→ Try it: Among the lines below, a stretch begins at the one with "This screenshot has width=1152, height=864." and ends at the one with "Task: Click the portrait". Repeat that stretch exactly, ends included.

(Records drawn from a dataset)
------------------------------------------------------------------------

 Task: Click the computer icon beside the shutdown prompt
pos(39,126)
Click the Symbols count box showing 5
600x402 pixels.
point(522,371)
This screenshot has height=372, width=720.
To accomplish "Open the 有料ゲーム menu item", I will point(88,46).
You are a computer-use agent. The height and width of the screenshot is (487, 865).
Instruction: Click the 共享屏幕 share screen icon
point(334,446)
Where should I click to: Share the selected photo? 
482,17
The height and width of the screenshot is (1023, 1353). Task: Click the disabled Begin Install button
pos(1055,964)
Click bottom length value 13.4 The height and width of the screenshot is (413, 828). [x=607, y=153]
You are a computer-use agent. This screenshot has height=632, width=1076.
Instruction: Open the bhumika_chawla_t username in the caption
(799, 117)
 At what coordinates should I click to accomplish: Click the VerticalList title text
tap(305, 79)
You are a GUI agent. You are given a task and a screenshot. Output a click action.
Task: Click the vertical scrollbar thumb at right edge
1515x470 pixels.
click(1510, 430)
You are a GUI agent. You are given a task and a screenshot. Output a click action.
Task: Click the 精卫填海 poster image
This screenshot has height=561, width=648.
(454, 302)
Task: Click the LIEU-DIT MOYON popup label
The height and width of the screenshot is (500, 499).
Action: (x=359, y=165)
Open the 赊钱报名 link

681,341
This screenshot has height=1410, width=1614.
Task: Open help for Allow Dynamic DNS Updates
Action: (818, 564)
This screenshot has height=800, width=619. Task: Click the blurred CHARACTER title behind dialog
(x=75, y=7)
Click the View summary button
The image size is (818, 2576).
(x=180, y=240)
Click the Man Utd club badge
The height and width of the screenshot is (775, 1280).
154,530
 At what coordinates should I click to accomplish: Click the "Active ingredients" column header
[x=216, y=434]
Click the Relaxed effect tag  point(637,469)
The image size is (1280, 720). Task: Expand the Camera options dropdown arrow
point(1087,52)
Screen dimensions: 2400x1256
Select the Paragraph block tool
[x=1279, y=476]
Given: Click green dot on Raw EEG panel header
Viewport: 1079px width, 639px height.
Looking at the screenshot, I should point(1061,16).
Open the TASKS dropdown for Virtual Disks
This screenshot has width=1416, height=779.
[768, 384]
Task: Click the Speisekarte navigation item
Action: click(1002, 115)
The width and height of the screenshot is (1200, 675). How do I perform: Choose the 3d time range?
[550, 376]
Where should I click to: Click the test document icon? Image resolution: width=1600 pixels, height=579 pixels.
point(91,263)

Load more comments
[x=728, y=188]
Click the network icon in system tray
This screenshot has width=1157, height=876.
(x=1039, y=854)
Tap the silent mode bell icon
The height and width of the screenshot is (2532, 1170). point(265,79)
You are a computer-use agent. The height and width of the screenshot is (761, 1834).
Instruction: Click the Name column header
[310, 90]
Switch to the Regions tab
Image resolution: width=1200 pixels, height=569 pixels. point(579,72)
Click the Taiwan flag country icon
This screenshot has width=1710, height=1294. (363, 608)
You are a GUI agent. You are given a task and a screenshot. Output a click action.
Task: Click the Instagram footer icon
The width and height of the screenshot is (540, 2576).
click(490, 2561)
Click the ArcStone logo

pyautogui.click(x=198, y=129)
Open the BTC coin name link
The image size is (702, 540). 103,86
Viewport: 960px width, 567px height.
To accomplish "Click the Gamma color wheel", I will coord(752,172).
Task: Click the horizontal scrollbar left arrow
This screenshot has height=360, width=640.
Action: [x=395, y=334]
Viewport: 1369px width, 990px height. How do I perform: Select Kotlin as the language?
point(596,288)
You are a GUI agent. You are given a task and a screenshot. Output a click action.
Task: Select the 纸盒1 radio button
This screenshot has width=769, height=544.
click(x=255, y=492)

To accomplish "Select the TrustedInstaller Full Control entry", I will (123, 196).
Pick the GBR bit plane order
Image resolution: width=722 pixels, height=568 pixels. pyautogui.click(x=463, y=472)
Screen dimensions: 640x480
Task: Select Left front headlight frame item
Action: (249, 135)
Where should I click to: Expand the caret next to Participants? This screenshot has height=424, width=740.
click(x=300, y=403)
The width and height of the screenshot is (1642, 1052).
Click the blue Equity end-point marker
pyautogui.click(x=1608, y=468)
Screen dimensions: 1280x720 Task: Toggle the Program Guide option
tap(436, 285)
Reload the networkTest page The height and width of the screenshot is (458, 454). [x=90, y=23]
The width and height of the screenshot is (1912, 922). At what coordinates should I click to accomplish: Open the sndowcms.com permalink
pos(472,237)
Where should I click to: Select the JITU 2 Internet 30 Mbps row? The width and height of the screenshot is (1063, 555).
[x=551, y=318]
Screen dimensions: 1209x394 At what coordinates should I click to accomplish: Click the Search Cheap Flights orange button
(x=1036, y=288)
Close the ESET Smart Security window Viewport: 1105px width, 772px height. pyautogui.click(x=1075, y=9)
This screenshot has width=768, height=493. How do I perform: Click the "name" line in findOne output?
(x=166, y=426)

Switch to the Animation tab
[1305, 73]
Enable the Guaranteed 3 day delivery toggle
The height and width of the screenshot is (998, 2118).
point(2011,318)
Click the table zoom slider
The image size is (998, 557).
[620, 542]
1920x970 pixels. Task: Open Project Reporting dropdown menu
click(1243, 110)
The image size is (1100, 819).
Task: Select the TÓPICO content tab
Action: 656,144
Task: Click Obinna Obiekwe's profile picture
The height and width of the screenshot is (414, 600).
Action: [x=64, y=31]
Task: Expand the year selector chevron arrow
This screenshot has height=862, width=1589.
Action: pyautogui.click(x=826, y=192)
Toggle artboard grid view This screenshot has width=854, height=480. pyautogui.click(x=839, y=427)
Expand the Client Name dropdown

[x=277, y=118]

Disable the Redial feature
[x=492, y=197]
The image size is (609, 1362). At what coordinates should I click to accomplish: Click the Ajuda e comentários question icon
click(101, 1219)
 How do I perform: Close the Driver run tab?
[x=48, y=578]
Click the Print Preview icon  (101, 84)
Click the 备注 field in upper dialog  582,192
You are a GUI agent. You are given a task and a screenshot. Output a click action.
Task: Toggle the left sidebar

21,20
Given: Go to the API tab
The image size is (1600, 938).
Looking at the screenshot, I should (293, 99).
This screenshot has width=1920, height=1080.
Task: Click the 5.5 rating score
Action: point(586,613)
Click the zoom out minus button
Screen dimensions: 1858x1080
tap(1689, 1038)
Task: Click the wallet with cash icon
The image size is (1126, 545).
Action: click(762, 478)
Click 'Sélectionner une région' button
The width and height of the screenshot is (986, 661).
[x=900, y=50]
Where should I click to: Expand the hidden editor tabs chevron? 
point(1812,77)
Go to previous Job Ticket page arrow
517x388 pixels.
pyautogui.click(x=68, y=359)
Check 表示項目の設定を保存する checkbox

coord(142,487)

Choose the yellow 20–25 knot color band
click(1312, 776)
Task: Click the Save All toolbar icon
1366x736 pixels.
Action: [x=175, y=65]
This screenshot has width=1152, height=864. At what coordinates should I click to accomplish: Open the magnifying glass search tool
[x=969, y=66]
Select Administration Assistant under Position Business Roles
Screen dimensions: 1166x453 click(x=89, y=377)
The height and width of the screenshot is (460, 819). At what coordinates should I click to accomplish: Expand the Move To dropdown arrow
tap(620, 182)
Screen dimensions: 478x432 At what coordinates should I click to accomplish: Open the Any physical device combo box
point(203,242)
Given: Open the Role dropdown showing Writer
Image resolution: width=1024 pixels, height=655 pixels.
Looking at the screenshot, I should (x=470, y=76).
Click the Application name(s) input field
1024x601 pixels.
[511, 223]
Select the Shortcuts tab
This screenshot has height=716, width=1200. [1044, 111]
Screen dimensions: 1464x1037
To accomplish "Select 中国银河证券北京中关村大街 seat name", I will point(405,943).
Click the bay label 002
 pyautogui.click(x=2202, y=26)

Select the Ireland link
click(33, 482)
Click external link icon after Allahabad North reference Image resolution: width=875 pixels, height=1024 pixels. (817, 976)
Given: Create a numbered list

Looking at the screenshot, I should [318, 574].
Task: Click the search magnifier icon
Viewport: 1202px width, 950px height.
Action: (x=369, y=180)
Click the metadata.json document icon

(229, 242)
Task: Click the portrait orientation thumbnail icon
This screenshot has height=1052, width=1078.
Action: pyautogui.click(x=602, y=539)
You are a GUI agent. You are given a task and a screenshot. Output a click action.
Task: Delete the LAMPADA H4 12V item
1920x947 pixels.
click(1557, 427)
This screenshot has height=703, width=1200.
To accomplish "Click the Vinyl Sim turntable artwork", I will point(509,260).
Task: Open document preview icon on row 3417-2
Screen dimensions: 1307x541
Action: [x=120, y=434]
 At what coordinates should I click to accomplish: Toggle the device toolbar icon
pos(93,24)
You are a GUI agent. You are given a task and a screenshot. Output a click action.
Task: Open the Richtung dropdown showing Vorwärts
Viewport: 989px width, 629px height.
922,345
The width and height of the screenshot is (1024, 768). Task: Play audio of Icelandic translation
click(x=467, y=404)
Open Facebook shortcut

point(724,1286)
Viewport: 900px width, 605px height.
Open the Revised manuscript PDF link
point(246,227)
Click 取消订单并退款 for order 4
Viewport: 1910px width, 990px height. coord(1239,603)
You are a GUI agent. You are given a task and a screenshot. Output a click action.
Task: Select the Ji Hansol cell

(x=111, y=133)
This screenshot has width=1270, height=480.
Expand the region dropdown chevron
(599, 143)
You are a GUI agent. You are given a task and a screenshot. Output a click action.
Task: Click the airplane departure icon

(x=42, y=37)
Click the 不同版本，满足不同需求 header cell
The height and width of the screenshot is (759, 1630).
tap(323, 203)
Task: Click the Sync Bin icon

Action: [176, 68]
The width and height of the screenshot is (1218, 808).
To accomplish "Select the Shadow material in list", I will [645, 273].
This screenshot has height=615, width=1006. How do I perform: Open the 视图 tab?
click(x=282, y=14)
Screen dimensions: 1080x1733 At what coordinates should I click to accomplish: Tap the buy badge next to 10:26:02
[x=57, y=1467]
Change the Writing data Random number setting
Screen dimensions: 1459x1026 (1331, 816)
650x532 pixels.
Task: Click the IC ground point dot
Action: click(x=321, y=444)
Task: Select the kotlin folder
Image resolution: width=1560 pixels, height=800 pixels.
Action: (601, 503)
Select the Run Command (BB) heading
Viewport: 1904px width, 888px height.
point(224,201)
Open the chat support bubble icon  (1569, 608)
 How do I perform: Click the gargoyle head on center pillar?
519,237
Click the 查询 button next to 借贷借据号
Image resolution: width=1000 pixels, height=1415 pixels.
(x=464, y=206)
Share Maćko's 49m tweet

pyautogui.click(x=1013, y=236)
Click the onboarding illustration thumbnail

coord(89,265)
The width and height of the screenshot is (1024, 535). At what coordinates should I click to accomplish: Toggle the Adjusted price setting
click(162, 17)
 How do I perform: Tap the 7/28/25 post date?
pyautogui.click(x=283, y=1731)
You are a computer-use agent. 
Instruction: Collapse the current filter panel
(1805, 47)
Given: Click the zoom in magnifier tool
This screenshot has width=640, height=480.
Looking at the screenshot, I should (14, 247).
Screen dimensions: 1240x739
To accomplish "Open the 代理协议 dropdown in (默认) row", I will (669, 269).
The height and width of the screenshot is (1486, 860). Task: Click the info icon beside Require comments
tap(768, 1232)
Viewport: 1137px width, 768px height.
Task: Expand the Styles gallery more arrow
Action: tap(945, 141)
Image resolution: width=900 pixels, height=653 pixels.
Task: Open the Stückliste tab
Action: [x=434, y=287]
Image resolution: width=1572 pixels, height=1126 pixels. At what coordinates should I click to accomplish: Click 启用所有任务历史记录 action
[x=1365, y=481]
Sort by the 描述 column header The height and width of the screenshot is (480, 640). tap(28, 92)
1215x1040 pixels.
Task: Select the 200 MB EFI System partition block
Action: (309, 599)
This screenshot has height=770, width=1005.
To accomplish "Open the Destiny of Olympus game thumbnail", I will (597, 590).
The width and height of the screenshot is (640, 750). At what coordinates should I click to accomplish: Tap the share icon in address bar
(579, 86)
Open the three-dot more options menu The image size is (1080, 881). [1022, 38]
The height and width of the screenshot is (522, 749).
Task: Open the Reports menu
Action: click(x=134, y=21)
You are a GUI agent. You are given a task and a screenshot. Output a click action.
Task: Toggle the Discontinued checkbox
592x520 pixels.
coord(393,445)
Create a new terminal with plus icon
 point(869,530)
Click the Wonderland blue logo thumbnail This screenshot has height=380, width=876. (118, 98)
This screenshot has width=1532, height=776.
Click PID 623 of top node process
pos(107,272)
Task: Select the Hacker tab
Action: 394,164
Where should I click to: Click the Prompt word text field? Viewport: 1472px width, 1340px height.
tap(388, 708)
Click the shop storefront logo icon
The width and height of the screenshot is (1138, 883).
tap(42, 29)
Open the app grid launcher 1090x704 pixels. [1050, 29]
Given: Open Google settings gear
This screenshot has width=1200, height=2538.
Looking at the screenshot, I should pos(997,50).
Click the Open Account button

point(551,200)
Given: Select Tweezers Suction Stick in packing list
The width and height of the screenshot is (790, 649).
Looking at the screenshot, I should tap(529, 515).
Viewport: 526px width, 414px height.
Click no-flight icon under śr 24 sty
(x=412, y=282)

------------------------------------------------------------------------

→ Result below:
This screenshot has width=1152, height=864. At what coordinates should I click to accomplish: Open the magnifying glass search tool
[x=969, y=66]
Select Administration Assistant under Position Business Roles
Screen dimensions: 1166x453 click(x=89, y=377)
The height and width of the screenshot is (460, 819). At what coordinates should I click to accomplish: Expand the Move To dropdown arrow
tap(620, 182)
Screen dimensions: 478x432 At what coordinates should I click to accomplish: Open the Any physical device combo box
point(203,242)
Given: Open the Role dropdown showing Writer
Image resolution: width=1024 pixels, height=655 pixels.
Looking at the screenshot, I should (x=470, y=76).
Click the Application name(s) input field
1024x601 pixels.
[511, 223]
Select the Shortcuts tab
This screenshot has height=716, width=1200. [1044, 111]
Screen dimensions: 1464x1037
To accomplish "Select 中国银河证券北京中关村大街 seat name", I will point(405,943).
Click the bay label 002
 pyautogui.click(x=2202, y=26)

Select the Ireland link
click(33, 482)
Click external link icon after Allahabad North reference Image resolution: width=875 pixels, height=1024 pixels. (817, 976)
Given: Create a numbered list

Looking at the screenshot, I should [318, 574].
Task: Click the search magnifier icon
Viewport: 1202px width, 950px height.
Action: (x=369, y=180)
Click the metadata.json document icon

(229, 242)
Task: Click the portrait orientation thumbnail icon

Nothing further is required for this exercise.